I don't get the point. Point it at your relevent files ask it to review discuss the update refine it's understanding and then tell it to go.

I have found that more context comments and info damage quality on hard problems.

I actually for a long time now have two views for my code.

1. The raw code with no empty space or comments. 2. Code with comments

I never give the second to my LLM. The more context you give the lower it's upper end of quality becomes. This is just a habit I've picked up using LLMs every day hours a day since gpt3.5 it allows me to reach farther into extreme complexity.

I suppose I don't know what most people are using LLMs for but the higher complexity your work entails the less noise you should inject into it. It's tempting to add massive amounts of xontext but I've routinely found that fails on the higher levels of coding complexity and uniqueness. It was more apparent in earlier models newer ones will handle tons of context you just won't be able to get those upper ends of quality.

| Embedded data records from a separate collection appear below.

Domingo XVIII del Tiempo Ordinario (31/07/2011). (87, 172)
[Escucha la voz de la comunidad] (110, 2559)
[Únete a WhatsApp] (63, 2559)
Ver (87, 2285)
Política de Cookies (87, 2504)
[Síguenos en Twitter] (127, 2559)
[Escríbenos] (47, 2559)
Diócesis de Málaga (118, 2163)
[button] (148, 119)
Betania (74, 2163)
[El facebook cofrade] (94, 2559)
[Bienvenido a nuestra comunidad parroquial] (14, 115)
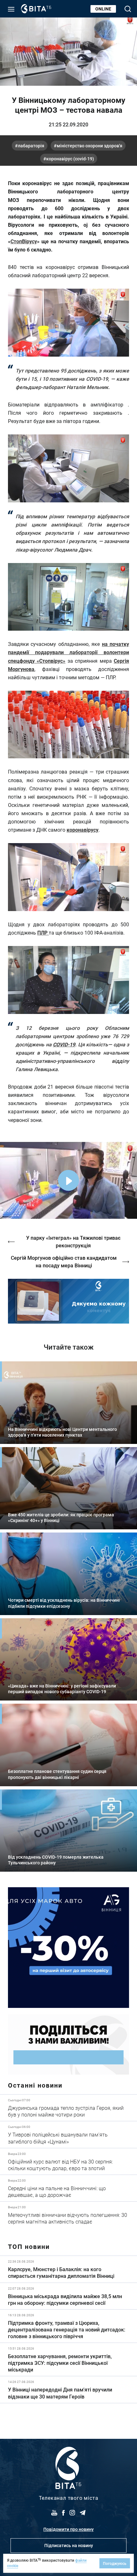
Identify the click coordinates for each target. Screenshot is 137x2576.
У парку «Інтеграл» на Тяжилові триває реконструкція (73, 1241)
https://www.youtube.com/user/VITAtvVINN (68, 1301)
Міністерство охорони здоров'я (89, 146)
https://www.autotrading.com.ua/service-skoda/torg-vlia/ (68, 1947)
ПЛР (43, 932)
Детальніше (68, 2108)
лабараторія (31, 146)
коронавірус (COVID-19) (70, 159)
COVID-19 (64, 1044)
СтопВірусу (24, 241)
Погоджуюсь (114, 2563)
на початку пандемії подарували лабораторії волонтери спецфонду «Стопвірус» (68, 652)
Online (103, 9)
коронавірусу (82, 829)
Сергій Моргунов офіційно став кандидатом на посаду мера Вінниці (64, 1261)
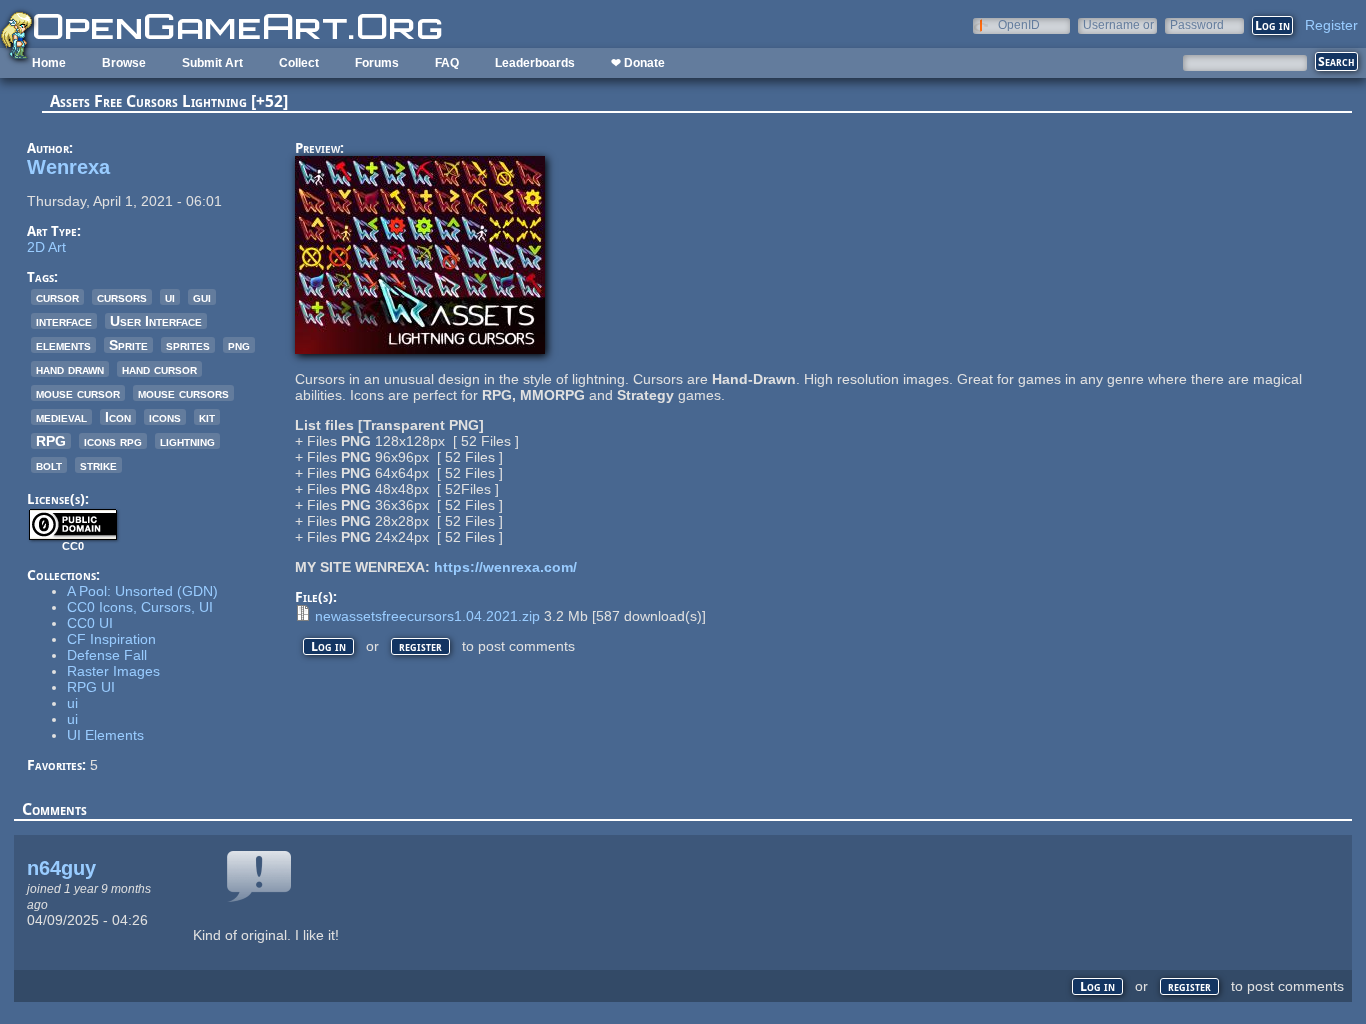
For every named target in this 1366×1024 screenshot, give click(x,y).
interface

Compute to informatio ratio is all that matters. Compute is capped.


Replies

Aurornisyesterday at 10:49 PM

> I have found that more context comments and info damage quality on hard problems.

There can be diminishing returns, but every time I’ve used Claude Code for a real project I’ve found myself repeating certain things over and over again and interrupting tool usage until I put it in the Claude notes file.

You shouldn’t try to put everything in there all the time, but putting key info in there has been very high ROI for me.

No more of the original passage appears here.